La façon dont les deux institutions vont s’ajuster à ces défis internes et externes aura des incidences majeures sur leur partenariat en matière de paix et de sécurité. Elles devront, pour consolider leur relation, canaliser des frustrations tenaces qui constituent le terreau de la méfiance et du ressentiment.
Ce rapport a été rédigé à partir d’entretiens approfondis avec des représentants officiels de l’UA et de l’UE et de leurs Etats membres, effectués à Addis-Abeba, Bruxelles, Berlin, Djouba, La Haye, Londres, Nairobi et Pretoria entre janvier et octobre de cette année. Il fournit une analyse détaillée des relations entre les deux institutions, identifie et évalue les points de désaccord, examine les préoccupations et les doléances et suggère des moyens de consolider les liens en réduisant l’écart qui les sépare aujourd’hui.

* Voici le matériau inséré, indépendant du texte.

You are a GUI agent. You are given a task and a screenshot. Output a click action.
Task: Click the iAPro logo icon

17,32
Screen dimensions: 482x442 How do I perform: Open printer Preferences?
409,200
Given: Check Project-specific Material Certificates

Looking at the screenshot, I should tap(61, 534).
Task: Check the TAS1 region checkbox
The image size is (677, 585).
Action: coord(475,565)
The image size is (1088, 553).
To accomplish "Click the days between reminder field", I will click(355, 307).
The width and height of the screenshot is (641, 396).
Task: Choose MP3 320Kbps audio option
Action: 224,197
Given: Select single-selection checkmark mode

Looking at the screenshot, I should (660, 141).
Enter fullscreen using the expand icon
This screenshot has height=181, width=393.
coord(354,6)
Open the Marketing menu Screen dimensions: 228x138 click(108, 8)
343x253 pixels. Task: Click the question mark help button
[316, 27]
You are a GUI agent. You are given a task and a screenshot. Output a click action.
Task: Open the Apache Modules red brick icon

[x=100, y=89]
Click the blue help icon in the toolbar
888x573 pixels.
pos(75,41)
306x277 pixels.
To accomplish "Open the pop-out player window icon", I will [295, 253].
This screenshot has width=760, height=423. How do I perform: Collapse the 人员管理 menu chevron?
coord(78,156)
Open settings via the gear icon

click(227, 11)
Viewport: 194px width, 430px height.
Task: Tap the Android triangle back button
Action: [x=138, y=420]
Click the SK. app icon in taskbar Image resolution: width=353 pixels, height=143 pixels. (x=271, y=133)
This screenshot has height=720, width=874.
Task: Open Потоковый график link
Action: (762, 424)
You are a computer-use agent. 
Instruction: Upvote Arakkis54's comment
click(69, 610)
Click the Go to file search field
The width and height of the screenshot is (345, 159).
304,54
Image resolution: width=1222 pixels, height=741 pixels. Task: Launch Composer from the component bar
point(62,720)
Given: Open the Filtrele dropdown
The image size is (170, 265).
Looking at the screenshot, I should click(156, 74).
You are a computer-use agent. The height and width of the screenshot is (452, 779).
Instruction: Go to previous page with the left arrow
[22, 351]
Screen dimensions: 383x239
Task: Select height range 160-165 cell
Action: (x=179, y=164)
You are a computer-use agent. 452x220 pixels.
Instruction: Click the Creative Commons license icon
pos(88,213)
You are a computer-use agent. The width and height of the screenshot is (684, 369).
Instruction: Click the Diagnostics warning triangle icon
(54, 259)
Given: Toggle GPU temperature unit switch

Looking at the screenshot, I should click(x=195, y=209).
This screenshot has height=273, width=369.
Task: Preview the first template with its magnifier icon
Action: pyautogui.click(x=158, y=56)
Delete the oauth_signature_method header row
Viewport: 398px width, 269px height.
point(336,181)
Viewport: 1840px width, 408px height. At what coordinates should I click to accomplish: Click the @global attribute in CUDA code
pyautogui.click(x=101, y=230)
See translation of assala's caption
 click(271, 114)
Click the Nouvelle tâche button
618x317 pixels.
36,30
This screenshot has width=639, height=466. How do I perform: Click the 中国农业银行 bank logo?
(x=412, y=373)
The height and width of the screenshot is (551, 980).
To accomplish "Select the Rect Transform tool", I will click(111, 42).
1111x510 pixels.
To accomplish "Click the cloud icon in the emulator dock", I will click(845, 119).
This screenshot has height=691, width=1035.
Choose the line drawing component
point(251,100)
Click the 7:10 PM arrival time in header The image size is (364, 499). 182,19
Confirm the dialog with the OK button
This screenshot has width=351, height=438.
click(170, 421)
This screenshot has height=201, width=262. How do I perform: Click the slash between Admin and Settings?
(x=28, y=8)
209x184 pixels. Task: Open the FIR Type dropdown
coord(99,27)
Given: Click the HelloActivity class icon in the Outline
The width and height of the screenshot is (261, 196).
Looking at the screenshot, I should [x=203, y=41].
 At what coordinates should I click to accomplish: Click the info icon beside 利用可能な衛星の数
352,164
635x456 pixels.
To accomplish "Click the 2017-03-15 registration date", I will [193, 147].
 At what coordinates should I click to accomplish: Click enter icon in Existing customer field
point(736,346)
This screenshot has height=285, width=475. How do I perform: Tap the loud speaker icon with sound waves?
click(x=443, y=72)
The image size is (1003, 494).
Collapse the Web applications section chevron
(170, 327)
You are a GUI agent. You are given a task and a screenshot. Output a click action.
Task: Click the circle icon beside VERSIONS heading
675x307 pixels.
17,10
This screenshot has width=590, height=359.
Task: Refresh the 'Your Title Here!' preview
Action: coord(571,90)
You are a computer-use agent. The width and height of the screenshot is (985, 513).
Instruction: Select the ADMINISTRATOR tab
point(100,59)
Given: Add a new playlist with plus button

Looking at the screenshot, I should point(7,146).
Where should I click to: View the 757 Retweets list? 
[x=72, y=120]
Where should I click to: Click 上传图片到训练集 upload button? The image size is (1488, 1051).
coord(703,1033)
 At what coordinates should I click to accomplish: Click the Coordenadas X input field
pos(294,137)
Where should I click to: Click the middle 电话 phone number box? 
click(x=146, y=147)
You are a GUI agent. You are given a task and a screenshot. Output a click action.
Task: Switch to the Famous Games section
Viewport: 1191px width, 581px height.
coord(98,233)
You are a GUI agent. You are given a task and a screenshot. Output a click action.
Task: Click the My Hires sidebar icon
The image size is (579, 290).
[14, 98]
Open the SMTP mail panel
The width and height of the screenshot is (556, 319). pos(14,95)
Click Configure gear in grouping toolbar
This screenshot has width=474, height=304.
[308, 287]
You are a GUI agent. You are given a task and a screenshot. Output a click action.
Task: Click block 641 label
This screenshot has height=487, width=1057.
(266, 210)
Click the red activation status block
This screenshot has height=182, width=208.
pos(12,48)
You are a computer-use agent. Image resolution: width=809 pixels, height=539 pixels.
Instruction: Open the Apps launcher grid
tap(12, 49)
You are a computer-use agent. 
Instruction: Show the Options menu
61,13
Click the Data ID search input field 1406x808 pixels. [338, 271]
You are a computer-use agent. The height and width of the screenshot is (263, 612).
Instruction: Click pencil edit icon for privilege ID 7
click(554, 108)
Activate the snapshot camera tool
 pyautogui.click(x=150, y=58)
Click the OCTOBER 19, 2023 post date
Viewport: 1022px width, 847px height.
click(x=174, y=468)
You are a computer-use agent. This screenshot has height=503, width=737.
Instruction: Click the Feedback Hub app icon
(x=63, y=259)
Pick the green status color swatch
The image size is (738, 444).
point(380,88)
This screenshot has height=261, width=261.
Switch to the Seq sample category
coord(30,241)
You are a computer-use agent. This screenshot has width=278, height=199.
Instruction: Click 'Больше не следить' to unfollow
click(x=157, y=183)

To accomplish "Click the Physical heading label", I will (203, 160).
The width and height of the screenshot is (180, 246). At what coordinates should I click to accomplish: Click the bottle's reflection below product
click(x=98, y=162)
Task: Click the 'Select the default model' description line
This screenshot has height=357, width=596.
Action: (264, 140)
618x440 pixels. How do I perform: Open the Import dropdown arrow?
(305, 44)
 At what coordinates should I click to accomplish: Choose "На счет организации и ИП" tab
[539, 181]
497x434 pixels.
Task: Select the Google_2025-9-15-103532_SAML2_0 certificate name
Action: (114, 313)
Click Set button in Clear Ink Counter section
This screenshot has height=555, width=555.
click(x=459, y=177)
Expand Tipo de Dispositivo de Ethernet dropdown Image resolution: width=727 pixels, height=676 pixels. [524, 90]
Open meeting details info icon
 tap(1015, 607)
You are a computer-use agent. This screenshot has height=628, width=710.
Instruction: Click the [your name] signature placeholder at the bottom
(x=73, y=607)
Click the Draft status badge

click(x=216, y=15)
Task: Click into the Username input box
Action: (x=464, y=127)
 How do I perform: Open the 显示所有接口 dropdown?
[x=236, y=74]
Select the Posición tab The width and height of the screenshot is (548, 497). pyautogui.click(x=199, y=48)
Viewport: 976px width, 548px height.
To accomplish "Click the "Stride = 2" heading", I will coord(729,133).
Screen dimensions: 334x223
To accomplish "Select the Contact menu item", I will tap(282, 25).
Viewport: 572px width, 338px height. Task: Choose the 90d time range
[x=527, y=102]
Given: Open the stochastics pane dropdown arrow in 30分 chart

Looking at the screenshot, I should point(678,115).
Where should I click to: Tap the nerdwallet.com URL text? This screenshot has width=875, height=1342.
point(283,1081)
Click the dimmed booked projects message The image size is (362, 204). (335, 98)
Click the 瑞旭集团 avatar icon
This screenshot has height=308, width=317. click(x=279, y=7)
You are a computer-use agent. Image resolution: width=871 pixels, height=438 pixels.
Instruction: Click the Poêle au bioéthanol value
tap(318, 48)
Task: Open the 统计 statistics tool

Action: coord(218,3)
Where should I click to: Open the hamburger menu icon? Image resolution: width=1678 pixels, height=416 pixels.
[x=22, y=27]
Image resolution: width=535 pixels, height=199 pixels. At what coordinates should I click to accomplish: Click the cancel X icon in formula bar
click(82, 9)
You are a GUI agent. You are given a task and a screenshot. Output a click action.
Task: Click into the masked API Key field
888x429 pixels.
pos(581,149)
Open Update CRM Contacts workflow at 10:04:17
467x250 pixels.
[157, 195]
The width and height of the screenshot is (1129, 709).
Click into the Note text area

L’Afrique et l’Europe à la croisée des chemins
L’UA : vers davantage d’autonomie et d’efficacité
Pour réduire la dépendance de l’UA à l’égard des bailleurs extérieurs, les Etats membres se sont, en principe, engagés à augmenter sensiblement leurs contributions, y compris pour les activités relatives à la paix et à la sécurité. Soucieux d’obtenir un retour sur investissement, ils ont entamé un processus de réforme en profondeur qui, s’il est mené à bien, permettra à l’UA d’être plus réactive et plus efficace.
La réforme financière
En juillet 2015, les dirigeants africains se sont engagés à fournir 25 pour cent du financement du budget de l’UA pour les opérations de paix et de sécurité d’ici 2020. Cette décision indique que l’UA est consciente du fait qu’elle entretient une dépendance excessive et intenable vis-à-vis de l’aide extérieure, et que cette dépendance l’empêche de définir ses propres orientations et restreint sa marge de manœuvre. Cette volonté d’indépendance financière de certains Etats membres remonte à la crise libyenne de 2011, au cours de laquelle la France, le Royaume-Uni, les États-Unis et leurs alliés avaient mis l’UA à l’écart et rejeté sa feuille de route visant à négocier la sortie de Muammar Kadhafi. Ce sentiment d’impuissance a été exacerbé lorsque l’Afrique, paralysée par des divergences politiques internes et par le manque de moyens militaires, a assisté à la montée des insurrections repoussées par les troupes militaires françaises au Mali et en République centrafricaine (2012 et 2013).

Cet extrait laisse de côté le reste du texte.